A shopping center attracts few shoppers in Sydney, Wednesday, Sept. 2, 2020. Australia's economy has suffered its sharpest quarterly drop since the Great Depression because of the pandemic.

In a further blow to the travel industry, Australia is warning its international borders are likely to stay closed because of COVID-19 restrictions until “late next year.” Foreign nationals were banned in March to help curb the spread of the coronavirus, and Australian citizens must get official permission to leave the country.

Last year, about 9 million overseas travelers arrived in Australia. The largest groups came from China, New Zealand and the United States. The pandemic has seen those numbers collapse.

COVID-19 has turned Australia into a fortress. Its borders were closed to foreign nationals in March, helping to contain the disease but inflicting enormous economic harm. Australia is in a recession for the first time in three decades.

The exclusion of overseas tourists and students intending to study in Australia has cost Australia billions of dollars in lost revenue.
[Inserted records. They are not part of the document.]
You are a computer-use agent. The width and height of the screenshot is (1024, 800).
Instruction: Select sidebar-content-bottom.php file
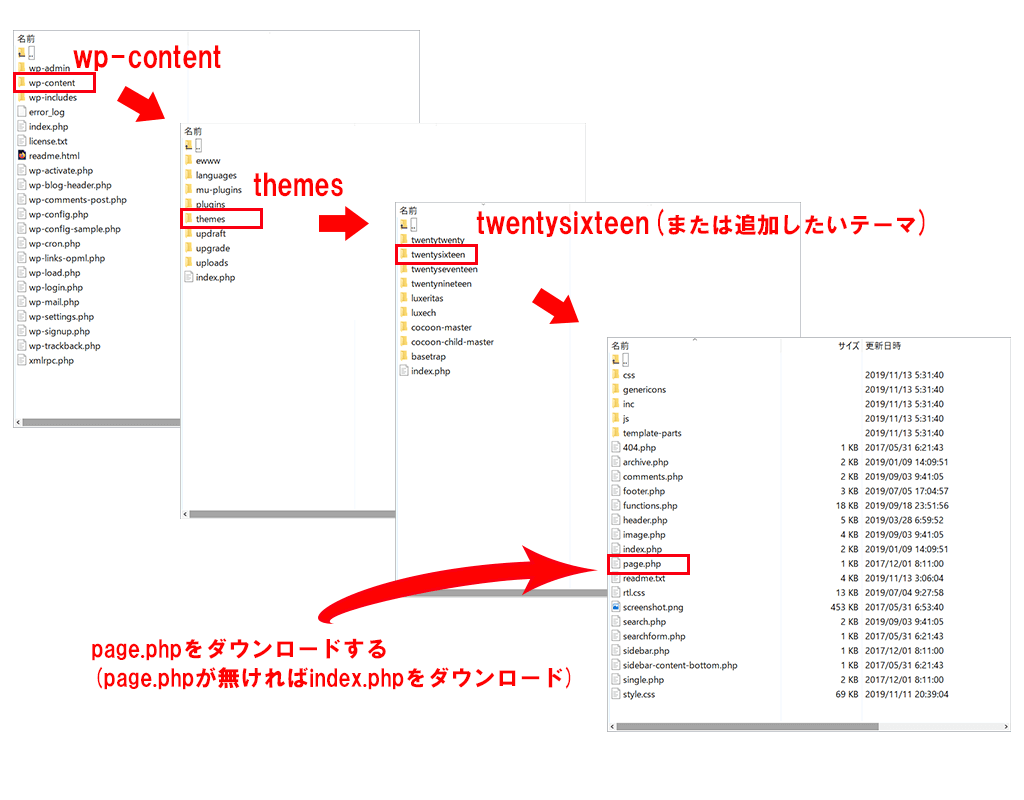coord(679,665)
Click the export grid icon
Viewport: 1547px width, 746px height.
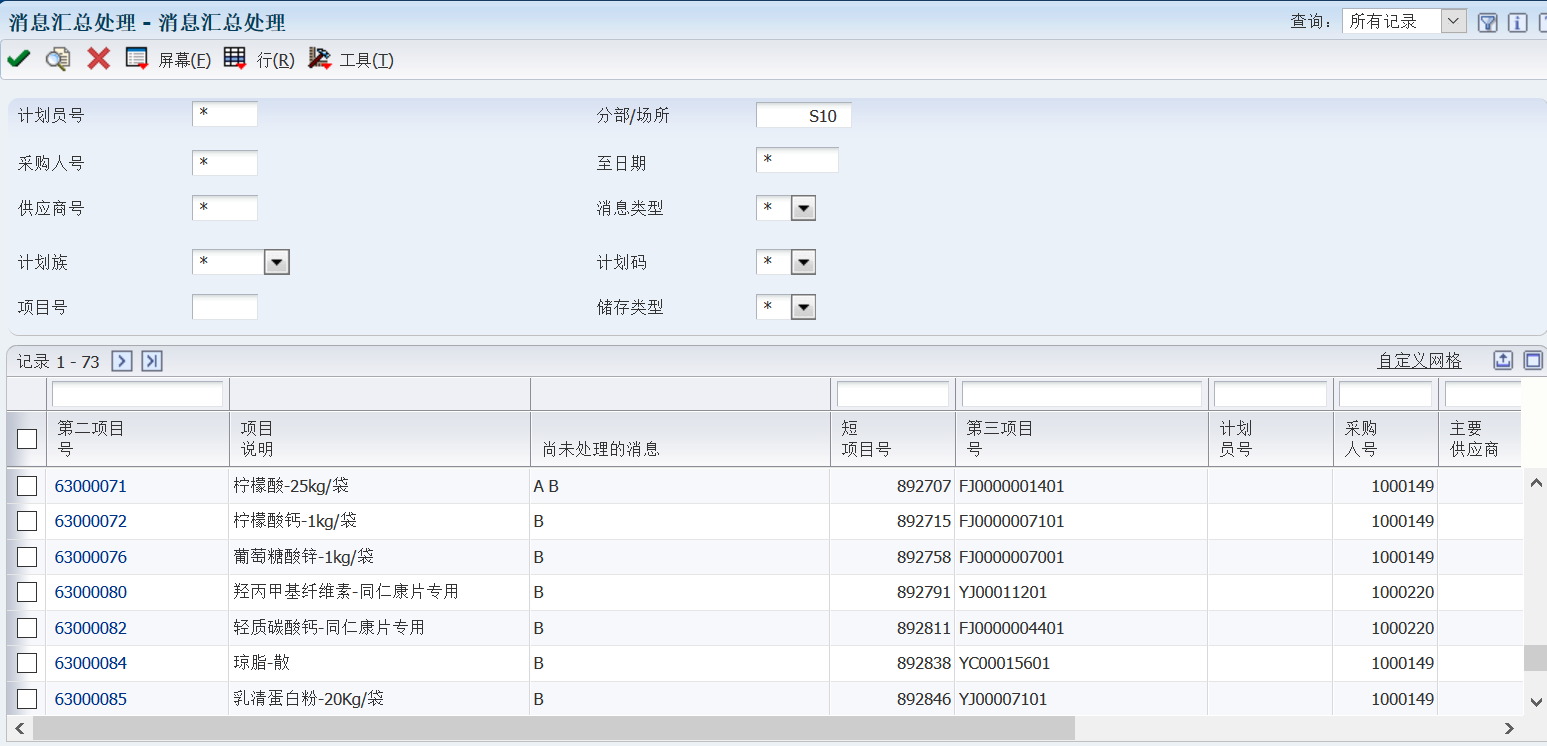click(x=1503, y=361)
Australian citizens and permanent residents are allowed to fly home, but they must pay for mandatory hotel quarantine on their return. Tens of thousands of people are stranded in other countries because of strict quotas on those allowed into the quarantine system. Australians need official permission from the government to leave the country.

Many of Australia’s internal borders also have also been closed to curb the spread of the virus.

Most states and territories have managed to contain the virus, but reopening the country will take time, according to the Australian treasurer Josh Frydenberg.

“Domestic borders are assumed to reopen around the end of this year,” he said. “International travel, including by tourists and international students, is assumed to remain largely closed off until late next year and then gradually return over time. And a vaccine to be available around the end of 2021 is one of the assumptions in the budget.”

Large-scale immigration, which has fueled prosperity in Australia, will only resume when international borders are reopened.

By many global comparisons, Australia has mostly handled the pandemic well. It has recorded just over 27,000 coronavirus cases, and about 900 people have died.

Geography has been a key part in its pandemic strategy. Australia is a huge island, and restricting international travel has helped to limit the spread of COVID-19. Safely reconnecting with the rest of the world promises to be a monumental challenge for the authorities here, though.